Aim of the exercise: Recast the rows from the line with "Screen dimensions: 799x419" up to and including the line with "[x=1019, y=555]" as a two-column CSV headed text and answer, with one line per row. Put each field in quotation marks and replace any line breaks with spaces.

— start —

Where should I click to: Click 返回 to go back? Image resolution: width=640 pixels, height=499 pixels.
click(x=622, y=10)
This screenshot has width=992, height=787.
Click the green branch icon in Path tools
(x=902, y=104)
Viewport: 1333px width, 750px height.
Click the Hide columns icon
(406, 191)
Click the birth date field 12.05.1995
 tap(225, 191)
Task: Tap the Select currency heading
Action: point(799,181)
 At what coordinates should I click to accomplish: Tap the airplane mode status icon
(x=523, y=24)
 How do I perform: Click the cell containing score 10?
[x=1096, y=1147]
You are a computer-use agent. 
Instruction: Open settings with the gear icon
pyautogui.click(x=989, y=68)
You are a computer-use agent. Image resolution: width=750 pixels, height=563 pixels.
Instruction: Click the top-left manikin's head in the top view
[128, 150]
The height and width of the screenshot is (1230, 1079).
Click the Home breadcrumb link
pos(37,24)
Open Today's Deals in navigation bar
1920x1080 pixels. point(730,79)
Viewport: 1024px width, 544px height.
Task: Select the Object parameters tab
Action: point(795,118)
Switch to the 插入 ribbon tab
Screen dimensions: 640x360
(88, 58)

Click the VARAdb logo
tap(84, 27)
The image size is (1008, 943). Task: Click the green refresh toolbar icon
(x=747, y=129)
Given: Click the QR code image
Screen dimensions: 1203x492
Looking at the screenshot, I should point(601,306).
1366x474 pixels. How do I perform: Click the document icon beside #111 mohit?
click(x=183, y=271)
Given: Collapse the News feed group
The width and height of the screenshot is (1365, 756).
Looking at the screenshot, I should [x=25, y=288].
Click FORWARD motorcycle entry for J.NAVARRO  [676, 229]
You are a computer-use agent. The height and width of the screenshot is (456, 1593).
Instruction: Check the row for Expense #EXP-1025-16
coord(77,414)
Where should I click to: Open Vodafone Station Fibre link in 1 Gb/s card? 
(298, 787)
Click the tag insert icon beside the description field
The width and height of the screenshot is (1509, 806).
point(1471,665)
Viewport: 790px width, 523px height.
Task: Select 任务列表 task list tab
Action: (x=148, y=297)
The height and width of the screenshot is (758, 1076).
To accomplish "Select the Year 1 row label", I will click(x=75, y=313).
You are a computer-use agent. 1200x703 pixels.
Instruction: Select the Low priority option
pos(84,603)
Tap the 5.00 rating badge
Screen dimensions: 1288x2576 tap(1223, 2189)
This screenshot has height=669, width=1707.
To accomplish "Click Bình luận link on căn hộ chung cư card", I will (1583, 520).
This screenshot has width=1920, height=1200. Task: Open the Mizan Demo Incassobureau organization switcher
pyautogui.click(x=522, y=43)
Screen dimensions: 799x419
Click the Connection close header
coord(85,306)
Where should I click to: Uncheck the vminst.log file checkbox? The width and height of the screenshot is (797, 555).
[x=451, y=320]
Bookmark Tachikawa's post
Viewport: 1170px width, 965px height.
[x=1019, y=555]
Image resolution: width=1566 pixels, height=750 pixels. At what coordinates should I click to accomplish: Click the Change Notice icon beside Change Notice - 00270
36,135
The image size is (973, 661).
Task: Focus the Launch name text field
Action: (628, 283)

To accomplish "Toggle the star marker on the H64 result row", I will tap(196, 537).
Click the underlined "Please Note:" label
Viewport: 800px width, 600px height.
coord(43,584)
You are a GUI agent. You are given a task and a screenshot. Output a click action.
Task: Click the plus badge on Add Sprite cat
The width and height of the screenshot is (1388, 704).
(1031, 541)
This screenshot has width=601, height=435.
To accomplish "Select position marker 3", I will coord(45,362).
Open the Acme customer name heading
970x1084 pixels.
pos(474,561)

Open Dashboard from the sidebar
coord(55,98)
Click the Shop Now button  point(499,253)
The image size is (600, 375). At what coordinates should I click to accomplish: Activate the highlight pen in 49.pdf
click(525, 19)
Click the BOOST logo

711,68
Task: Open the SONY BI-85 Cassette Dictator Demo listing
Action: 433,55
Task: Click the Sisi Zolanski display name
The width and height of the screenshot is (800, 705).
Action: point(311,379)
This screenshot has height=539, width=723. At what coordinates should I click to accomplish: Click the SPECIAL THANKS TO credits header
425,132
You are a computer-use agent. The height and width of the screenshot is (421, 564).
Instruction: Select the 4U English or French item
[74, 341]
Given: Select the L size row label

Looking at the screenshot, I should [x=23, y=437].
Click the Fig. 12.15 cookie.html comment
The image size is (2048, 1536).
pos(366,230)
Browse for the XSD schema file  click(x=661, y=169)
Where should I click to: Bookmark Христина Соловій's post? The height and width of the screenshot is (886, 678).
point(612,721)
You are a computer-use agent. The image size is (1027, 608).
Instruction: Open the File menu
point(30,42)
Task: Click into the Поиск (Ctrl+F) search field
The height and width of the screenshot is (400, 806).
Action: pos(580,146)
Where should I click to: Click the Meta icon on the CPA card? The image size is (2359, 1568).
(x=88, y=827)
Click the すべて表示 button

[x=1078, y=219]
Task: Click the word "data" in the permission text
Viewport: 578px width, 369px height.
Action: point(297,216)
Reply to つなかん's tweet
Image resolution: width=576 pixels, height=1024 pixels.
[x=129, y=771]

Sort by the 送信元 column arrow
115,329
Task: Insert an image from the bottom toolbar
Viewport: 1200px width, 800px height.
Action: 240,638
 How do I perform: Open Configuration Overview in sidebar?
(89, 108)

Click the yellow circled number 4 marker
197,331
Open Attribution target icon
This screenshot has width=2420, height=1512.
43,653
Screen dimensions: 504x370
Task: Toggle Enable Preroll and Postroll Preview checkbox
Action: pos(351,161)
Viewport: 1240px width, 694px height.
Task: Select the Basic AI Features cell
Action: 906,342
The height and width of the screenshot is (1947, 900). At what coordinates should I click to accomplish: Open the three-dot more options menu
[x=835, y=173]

— end —

Answer to the problem:
text,answer
"Screen dimensions: 799x419 Click the Connection close header","coord(85,306)"
"Where should I click to: Uncheck the vminst.log file checkbox? The width and height of the screenshot is (797, 555).","[x=451, y=320]"
"Bookmark Tachikawa's post Viewport: 1170px width, 965px height.","[x=1019, y=555]"